Various kinds of cheating have been happening for a long time. This has sometimes included cheating by people inside schools. Newspapers like the Washington Post have always feigned ignorance of this fact.

No matter how many times a scandal blows up—no matter how many different types of cheating emerge—newspapers like the Washington Post continue to imagine no evil. They send inexperienced reporters out to schools, where they pretend to examine “huge gains.” These unprepared youngsters return to their desks to type up piddle like this:
BALINGIT AND SHAPIRO (1/11/15): A grim picture of academic performance was emerging at Carlin Springs Elementary. Fewer than half of the school’s third-graders had passed the reading and math portions of the Virginia Standards of Learning exam, and numbers for history and science weren’t much better.

Teachers pored over the data, dumbfounded.

“To get information like that back can be like a shock to your system,” said Mary Clare Moller, a literacy teacher at the Arlington, Va., school, reflecting on test results that came in after the 2012-2013 school year. “You’re just thinking, like, ‘But I taught this information. I don’t understand why the kids didn’t get it.’ ”

Moller and other third-grade teachers devised a strategy for the following fall: They led six weeks of daily test preparation lessons, tracked students’ progress with a new computer program and provided extra tutoring for students who seemed at risk of missing the mark.

Teaching to the test had remarkable results: While the rest of the school continued to flounder under Virginia’s tougher testing standards, Carlin Springs’ third-graders saw double-digit gains across the board, with passage rates between 70 percent and 79 percent in every subject.
Alas!
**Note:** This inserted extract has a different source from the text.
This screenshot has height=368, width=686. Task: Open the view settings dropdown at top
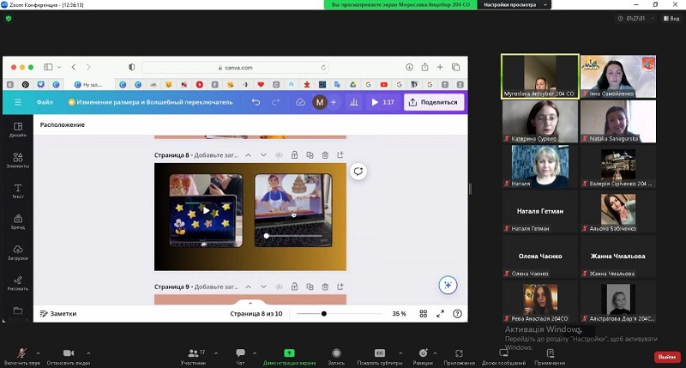click(x=512, y=4)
By paragraph 5, the Post’s reporters had made an assertion they can’t possibly know to be true.

Did test prep lessons produce the “huge gains” at this school? Did “teaching to the test” really produce “remarkable results?”

It’s possible, but it isn’t obvious! Indeed, deep in their lengthy report, the young reporters even quote a state official saying this:
BALINGIT AND SHAPIRO: Charles Pyle, a spokesman for the Virginia Department of Education, countered the criticism that the test does not accurately assess students’ knowledge, and he said test preparation can only really help “on the margins.”

“We want the kids to be comfortable with the test, but we don’t want instruction to be test prep,” he said. “If students are taught to read and the kids are reading at grade level...then the students are going to do well on the test.”
Uh-oh! According to Pyle, test prep lessons “can only really help ‘on the margins.’”

If Pyle is right, then something else might explain the way these passing rates “soared.” But so what? The youngsters quoted Pyle, then hurried away from what he said. This comment didn’t make them ask if something other than test prep lessons had produced those “remarkable results.”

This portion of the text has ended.